Bori8Il capogruppo regionale del Partito democratico, Tommaso Bori interviene in merito al trasporto pubblico sottolineando che “la Giunta tiene fermo il servizio alla fase 1 dell’emergenza Covid”. Bori, annunciando in proposito una interrogazione, chiede un “impegno serio della Regione” per “la riattivazione dei servizi” e per “prevedere seri sostegni ai lavoratori e alle aziende del settore, anche procedendo con la liquidazione dei corrispettivi economici spettanti”.

(UNWEB) Perugia,  – “Serve riattivare il servizio del trasporto pubblico locale, tenuto fermo alla fase 1 dell’emergenza Covid dalla Giunta, e prevedere seri sostegni ai lavoratori e alle aziende del settore, anche procedendo con la liquidazione dei corrispettivi economici spettanti”. Così il capogruppo del Partito democratico, Tommaso Bori, annunciando una interrogazione per chiedere “finalmente un impegno concreto della Regione”.

“I provvedimenti che si sono succeduti dal 4 maggio – spiega Bori – hanno riattivato gli spostamenti e hanno stabilito, nel caso del Decreto ‘Cura Italia’, la competenza delle Regioni nel determinare il quantitativo del trasporto regionale da mantenere attivo durante l’emergenza. Il Decreto ‘Rilancio’ ha poi creato un fondo di 500 milioni per le imprese e i lavoratori del trasporto pubblico locale. Nonostante ciò – continua il capogruppo Dem -, dal 4 maggio il trasporto regionale è ancora nella sua fase 1, aperto al 50 per cento, anche se il sistema economico umbro si va gradualmente riattivando. Un grave errore – prosegue – che pesa sulla vita di chi vive in zone periferiche dell’Umbria, ma soprattutto sui lavoratori non richiamati in servizio e costretti ad utilizzare il Fondo Bilaterale di Solidarietà”.

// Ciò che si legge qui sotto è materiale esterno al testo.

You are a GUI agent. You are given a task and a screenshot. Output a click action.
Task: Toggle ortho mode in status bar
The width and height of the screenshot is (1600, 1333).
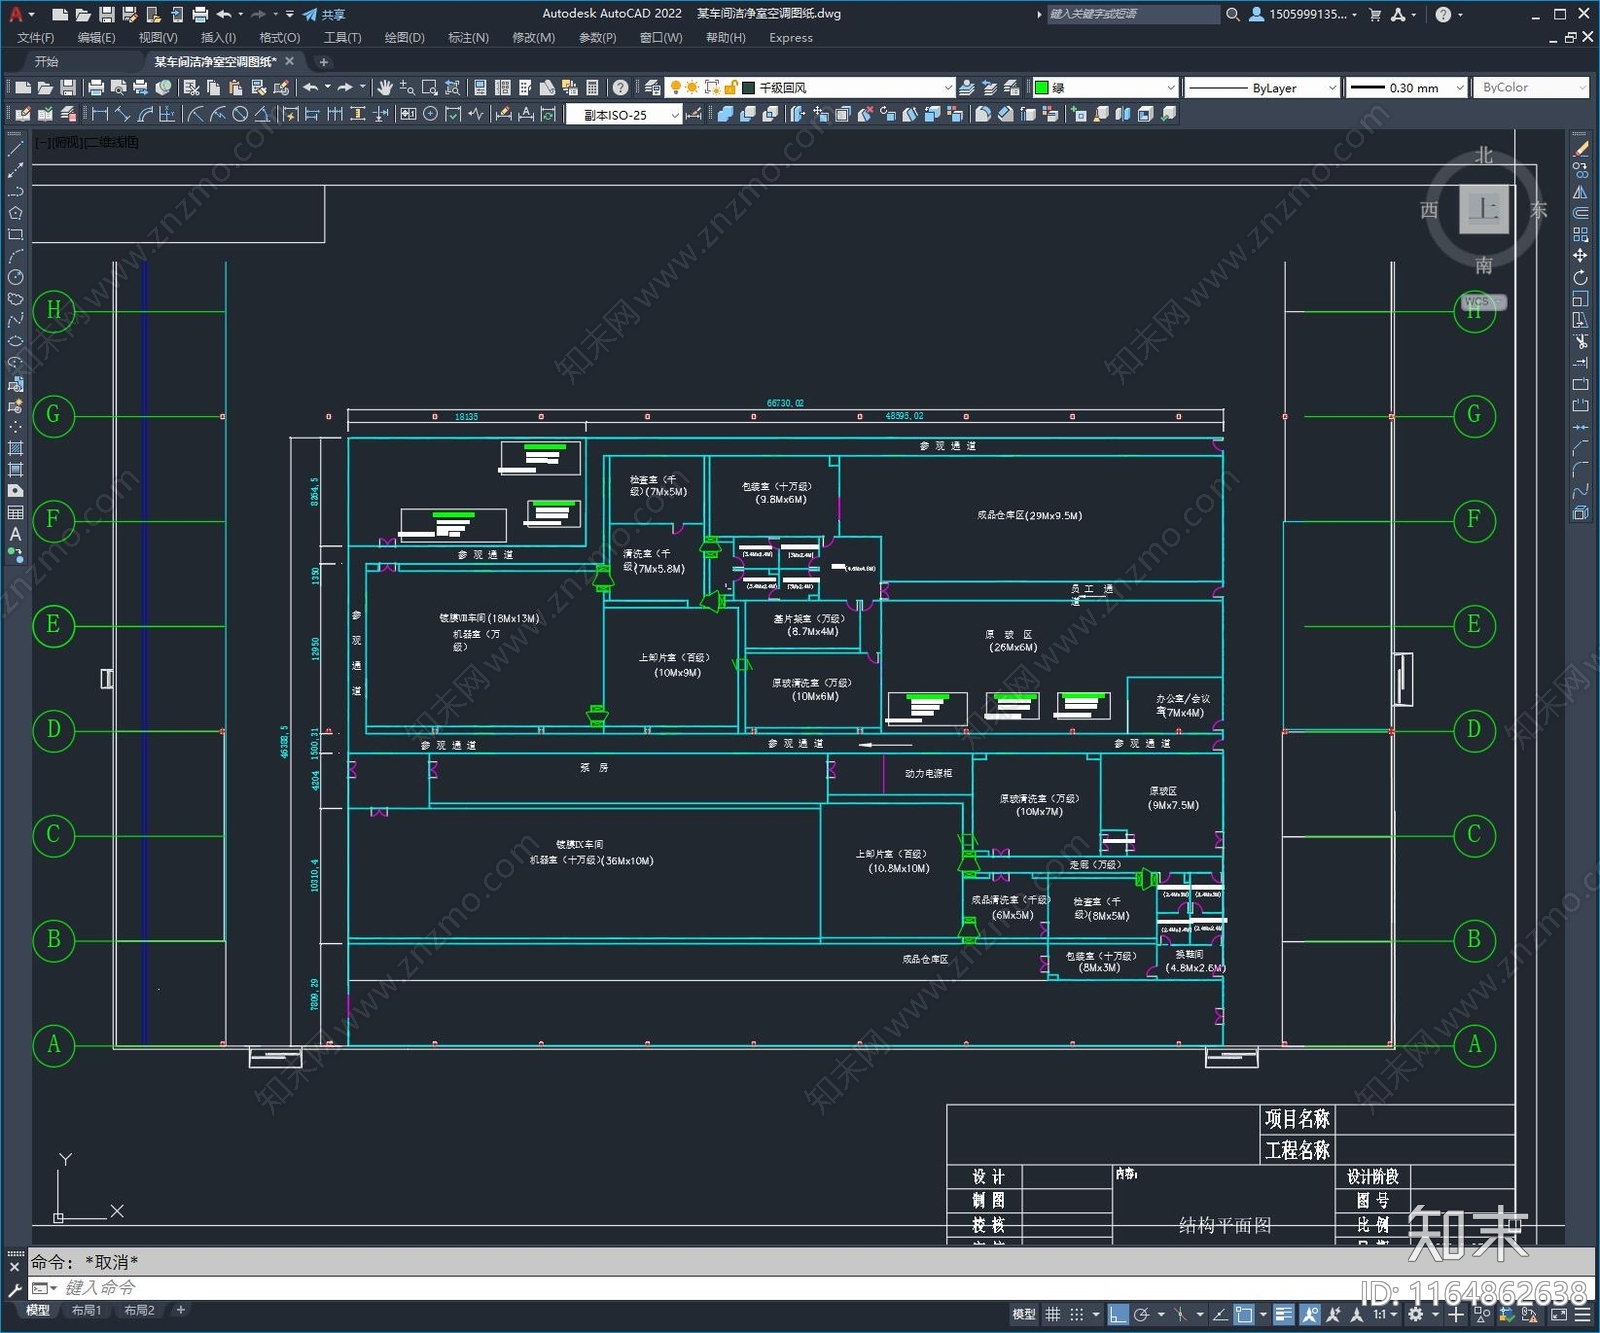pyautogui.click(x=1119, y=1314)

“Per queste ragioni – spiega Bori – è fondamentale riattivare il servizio anche per sostenere ed accompagnare la ripresa economica. Serve uno scatto in avanti, e serve che l’assessore finalmente ascolti il grido di aiuto dei sindacati, che più volte hanno fornito un quadro sulle criticità da risolvere, a partire – conclude - dal versamento dei corrispettivi economici dovuti alle aziende del trasporto pubblico, relativi ai mesi di marzo e aprile, e ancora non pagati”.